Before I dive into what’s new in Ubuntu 16.10, called Yakkety Yak, let’s just get this sentence out of the way: Ubuntu 16.10 will not feature Unity 8 or the new Mir display server.
I believe that’s the seventh time I’ve written that since Unity 8 was announced and here we are on the second beta for 16.10.
Maybe that’s why they named it Unity 8. Whatever the case, Unity 8 is available for testing if you’d like to try it. So far I haven’t managed to get it working on any of the hardware I use, which goes a long way to explaining why it’s not part of Ubuntu proper yet.

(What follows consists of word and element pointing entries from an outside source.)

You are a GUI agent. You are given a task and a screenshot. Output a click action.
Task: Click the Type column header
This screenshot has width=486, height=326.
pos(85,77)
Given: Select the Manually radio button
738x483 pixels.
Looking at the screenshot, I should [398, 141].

Unfortunately, without Unity 8 and the accompanying Mir display server there’s not much to get excited about in Ubuntu 16.10 – or, at least, the main Unity-based desktop version of Ubuntu. There are some great releases coming from various Ubuntu flavors, notably Ubuntu MATE which will feature the hot off the press MATE 1.6.
The first things you’ll notice in this beta is that if you decide to grab a copy of the 16.10 beta is that the installation disk is considerably larger than it used to be. It could be argued that keeping the ISO down to CD size is an arbitrary limit which, given that CD drives appear to be on their way out, is no longer necessary. But my internet connection has not become any faster since 16.04 and frankly the larger download makes getting Ubuntu that much more difficult – particularly in places where download speeds are not what they are in the west.

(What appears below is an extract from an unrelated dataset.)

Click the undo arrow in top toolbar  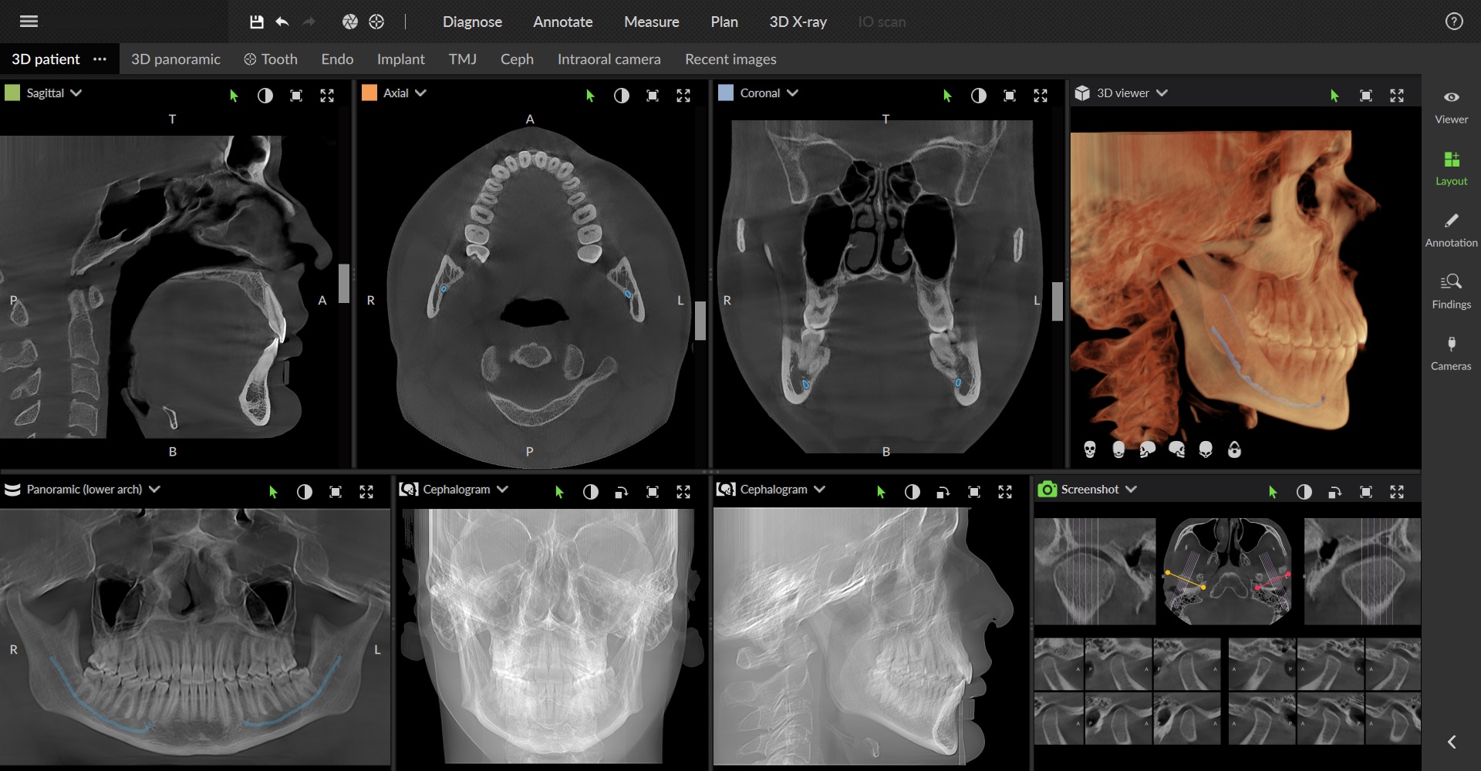282,22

At the same time, most of the additional space is given over to language packs and the like, not necessarily bloat and additional apps, so perhaps it balances out (if you needed additional language packs anyway).
Whatever the case, the change appears to be permanent, so chuck your CDs and brew an extra cup of coffee, downloading Ubuntu is going to take a bit longer than it used to.
Once downloaded and installed the first thing that jumps out at you is that Ubuntu 16.10 looks just like the last seven releases. Unity 7 remains the default and it has only seen the barest of updates –bug fixes and security patches only. To find something new in this release you’ll have to go spelunking into Ubuntu’s set of default applications.
The most welcome improvements in the default applications come in the new Ubuntu Software app, which made its debut with this spring’s Ubuntu 16.04 release. Among the improvements in 16.10 Software are improved support for Snap packages as well as support for a variety of things that used to fall outside what Software handled. For example, Software will now track and install non-GUI apps, libraries and fonts alongside your “regular” applications. Software is also noticeably faster when browsing for applications.
It’s the Snap package improvements that are most exciting for users who want to keep up with the latest and greatest. For the uninitiated, Snap packages are self-contained packages that include all of their dependencies. This has two advantages over traditional packages, which pull their dependencies from the system. First it makes it easy to install two applications that depend on different versions of the same dependency since each Snap already contains everything it needs. This is huge win for Ubuntu given how out of date some of the its GNOME packages are. The other big advantage is that it’s easier and safer to update your userland software. Which is to say, you can have your LTS release and get your latest and greatest application updates too. Because there’s no danger of pulling upgrades that mess up the rest of your system, you can always have the latest software without having to run the bleeding edge of the actual system software.
The problem with Snap packages in Ubuntu 16.04 is that there aren’t very many of them and installing them is a bit of a pain. This release does smooth over some of the rough edges and makes installation a bit easier.
It’s tough to find reasons to recommend you upgrade to 16.10. If some application you rely on isn’t working with 16.04, especially something with GNOME dependencies beyond the outdated versions of GNOME software that 16.04 offered, then 16.10 might be worth a look – most applications in this release will be from GNOME 3.20.